## 提供テキスト:
◆ ◆ ◆
ドローンに赤外線サーモグラフィーを搭載することによって、容疑者の特定に応用することができます。犯罪は暗い場所で行なわれることがありますが、赤外線カメラなら、昼夜、室内外を問わず人を検知することが可能です。

パレードやフェスティバルの際には、事故やテロ、犯罪が発生しないように多くの警備員が配備されます。しかし、警備や監視にドローンを用いることで、これらの人員を大幅に削減できます。例えば、2020年の東京オリンピックで警備のために取り分けられている費用は1600億円にのぼるといわれています。大きなイベントになると、警備のために相当の金額が使用されているので、節約できる金額は大きなものです。

こういったドローンのメリットを考慮して、ポーツマスでは、警官のトレーニングが始まっています。まだ実際の公務に使用されているわけではありませんが、警官がドローンを使用できるように備えておくというのがその目的です。
◆ ◆ ◆
## 提供データ:
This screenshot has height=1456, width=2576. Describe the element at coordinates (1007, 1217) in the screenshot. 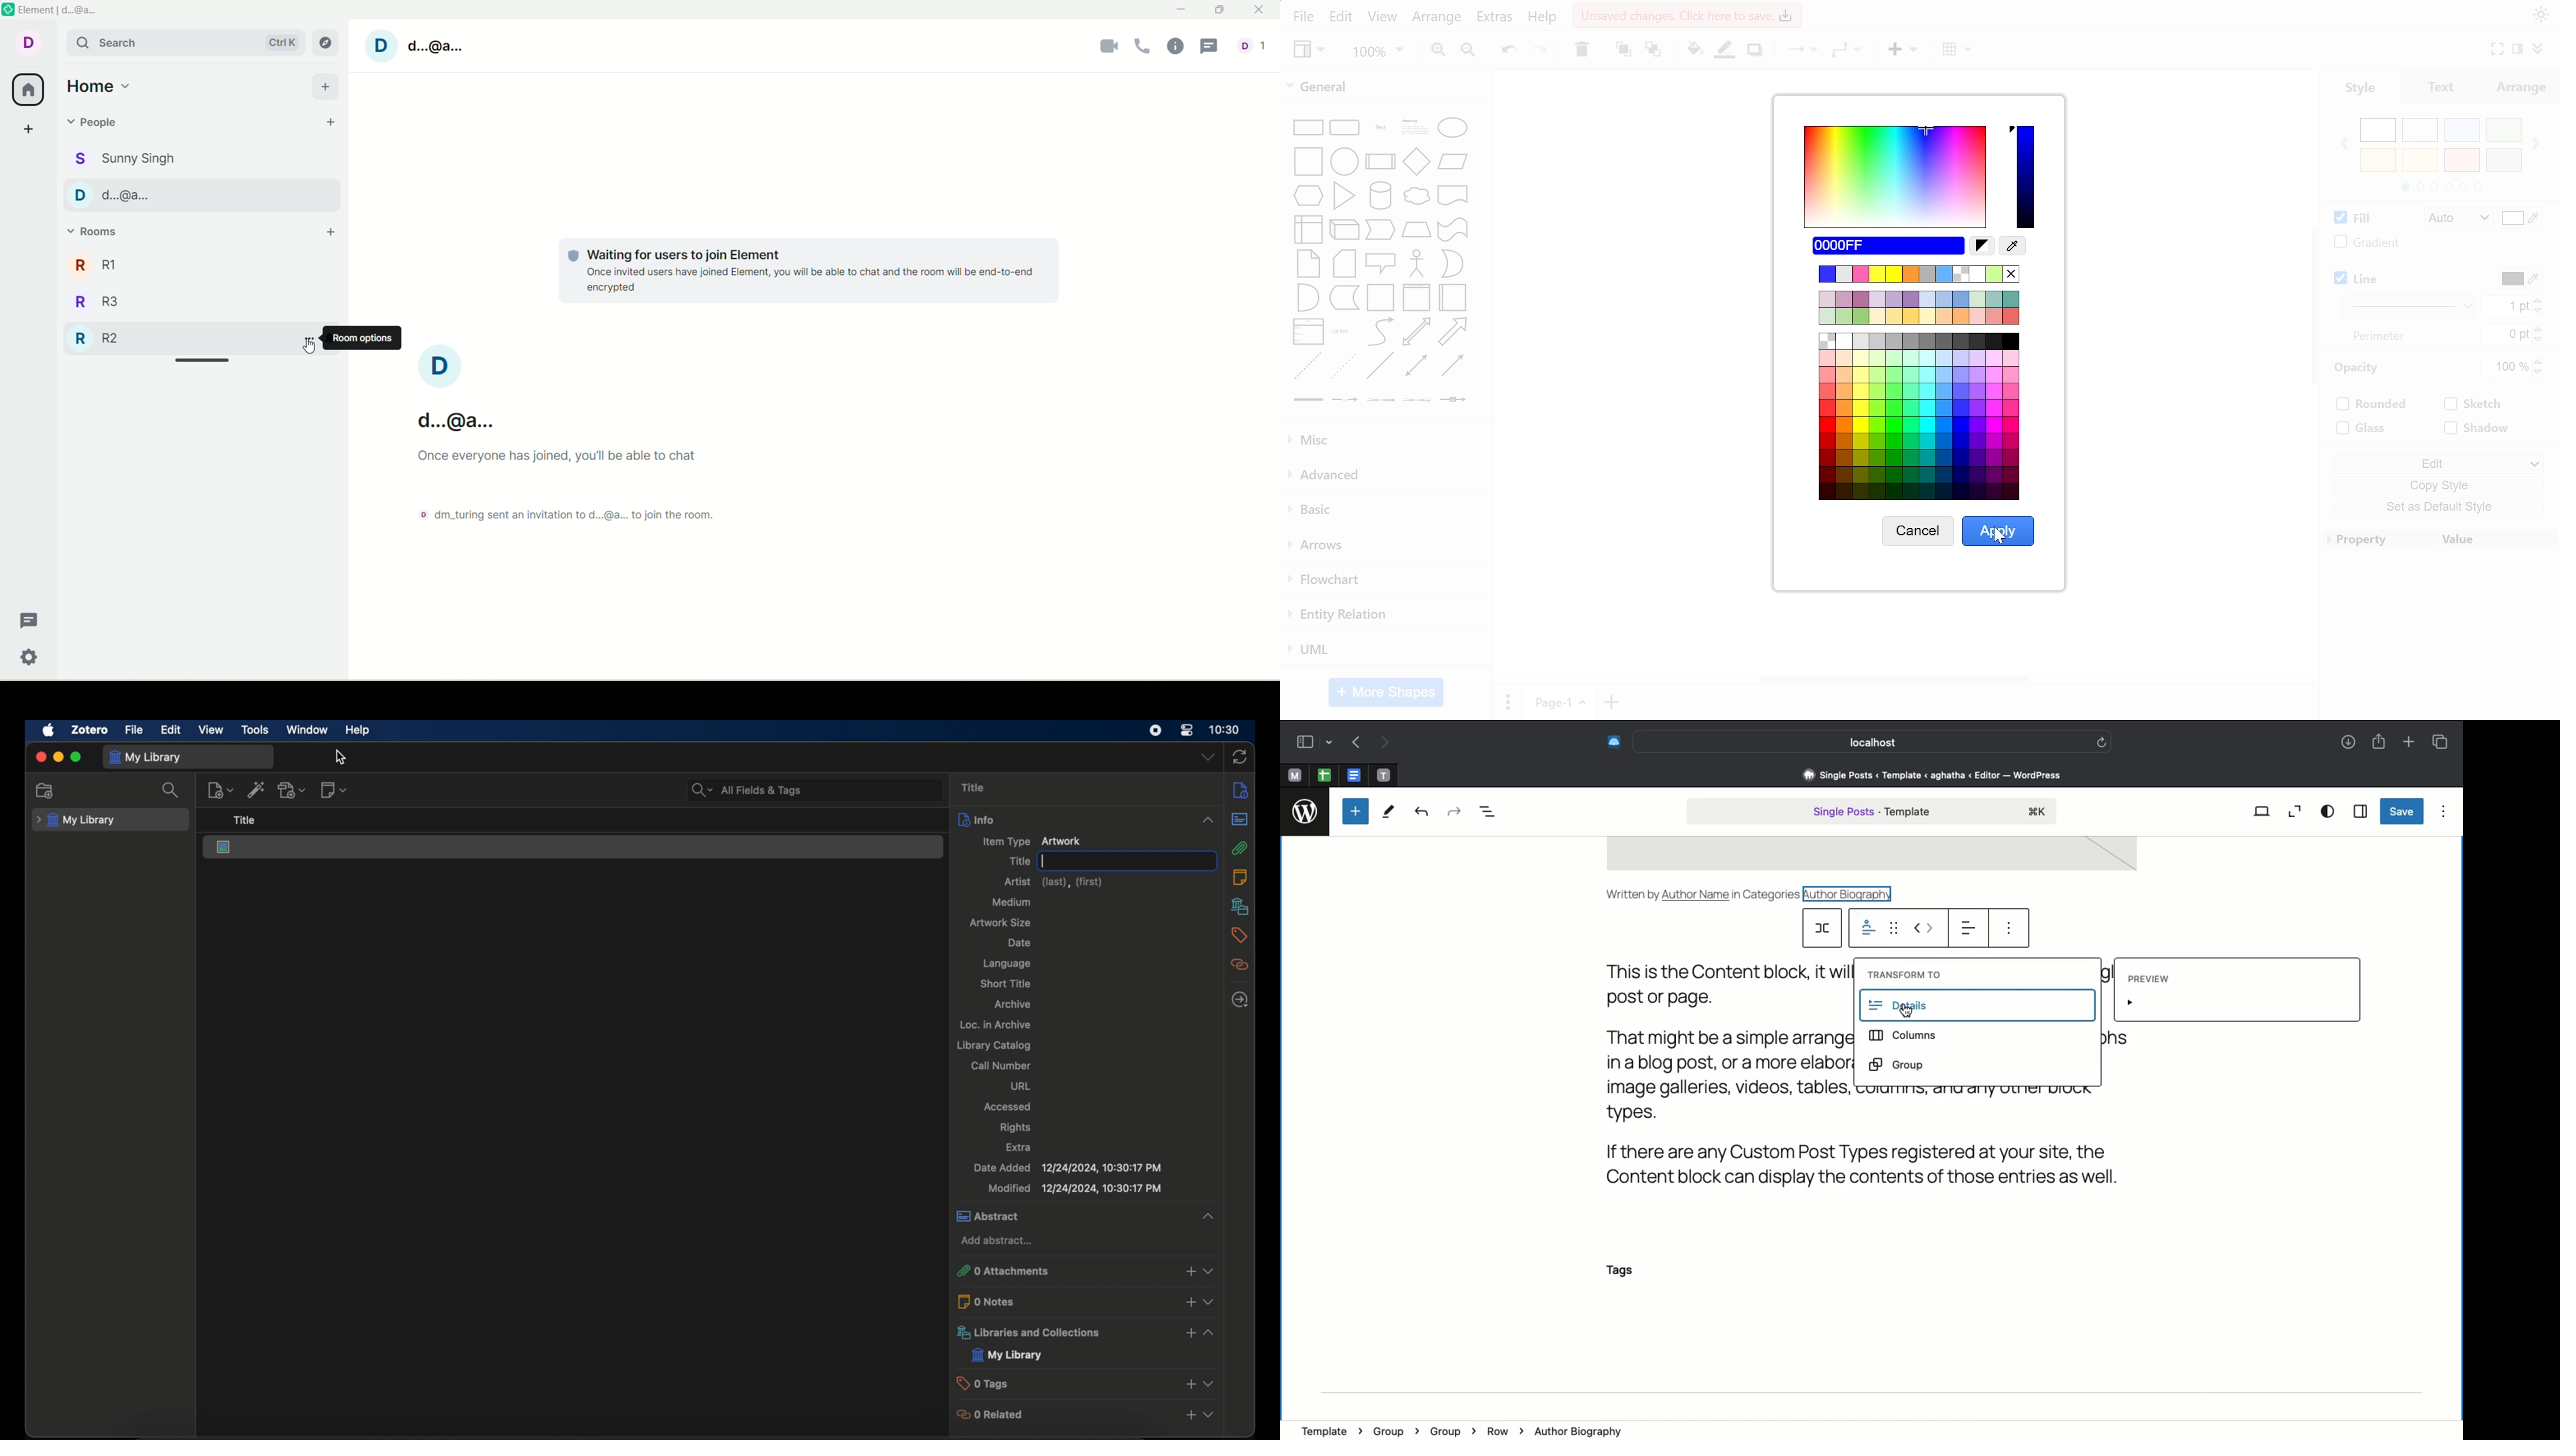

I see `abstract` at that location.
◆ ◆ ◆
## 課題:
提供テキストによると、2020年の東京オリンピックで警備のために取り分けられている費用は、いくらにのぼるといわれていますか。 データを参照する必要はありません。

## 課題の解答:
1600億円にのぼるといわれています。